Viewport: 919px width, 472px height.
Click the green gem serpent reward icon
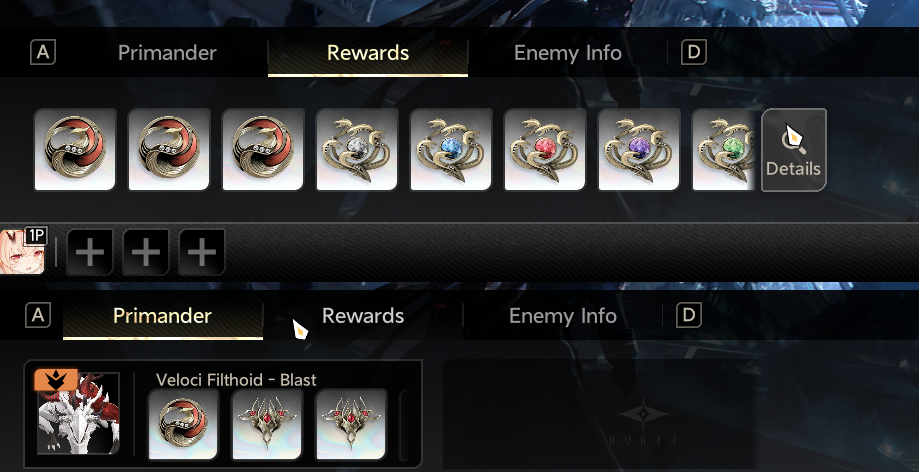tap(724, 150)
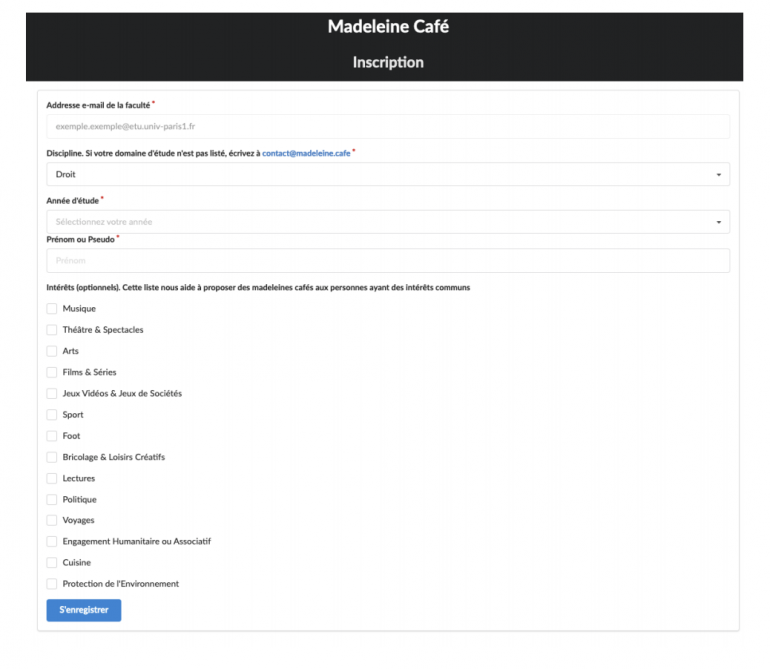This screenshot has width=770, height=669.
Task: Open the Discipline dropdown showing Droit
Action: pos(388,174)
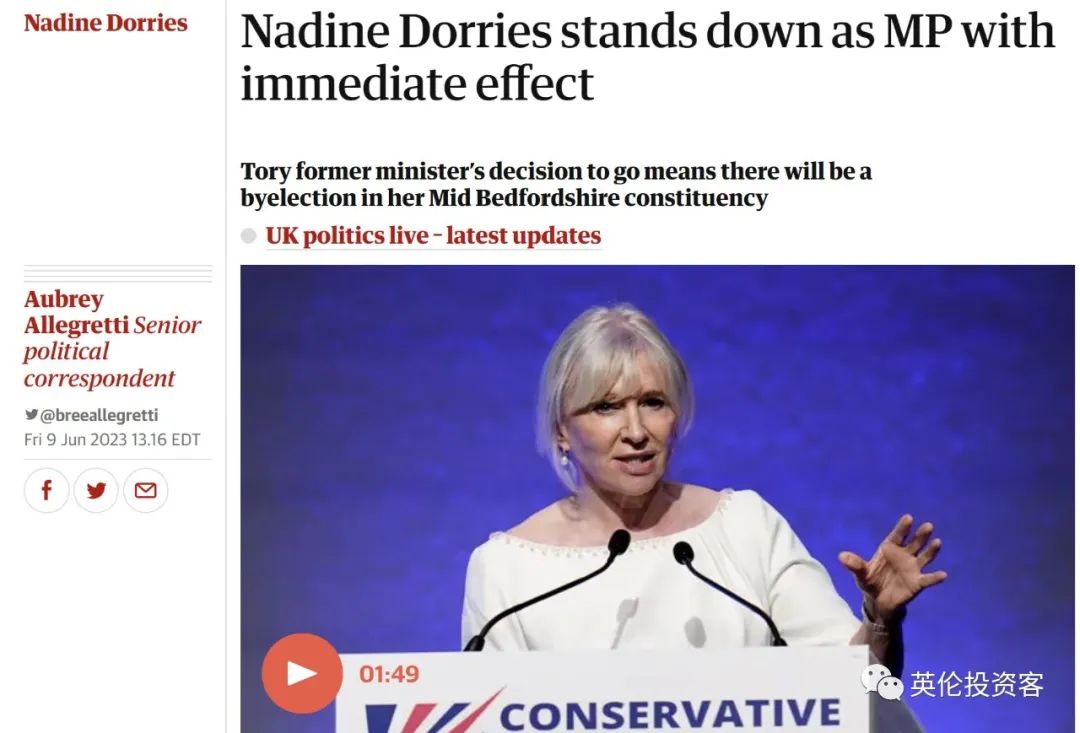This screenshot has width=1080, height=733.
Task: Click the Nadine Dorries topic label
Action: tap(104, 22)
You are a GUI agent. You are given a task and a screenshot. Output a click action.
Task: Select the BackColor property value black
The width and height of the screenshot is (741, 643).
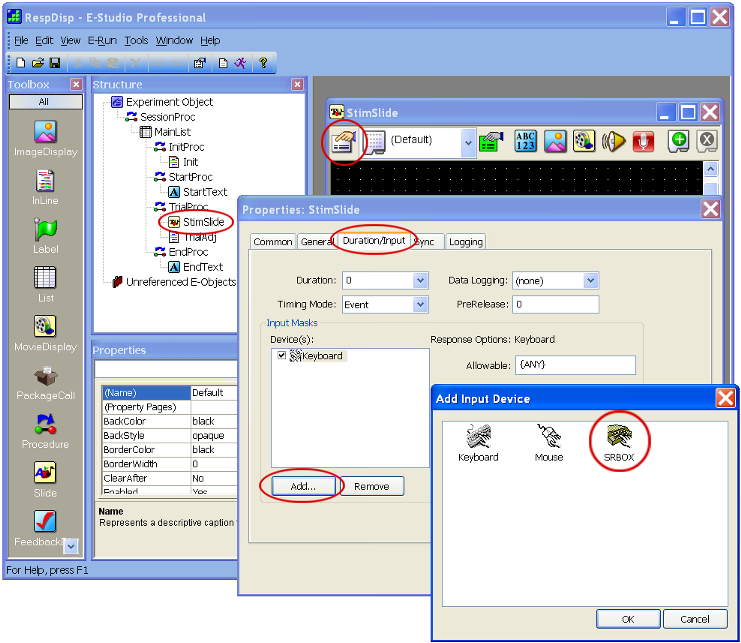[x=211, y=421]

_ _ _

*WHAT YOU SHOULD DO*: Retype all of the material above line for line, without the pictures.

*WRITTEN RESPONSE*:
Viewport: 919px width, 472px height.
Click the green gem serpent reward icon
tap(724, 150)
This screenshot has width=770, height=669.
Task: Open the Discipline dropdown showing Droit
Action: pos(388,174)
This screenshot has width=1080, height=733.
Task: Click the Nadine Dorries topic label
Action: tap(104, 22)
You are a GUI agent. You are given a task and a screenshot. Output a click action.
Task: Select the BackColor property value black
The width and height of the screenshot is (741, 643).
[x=211, y=421]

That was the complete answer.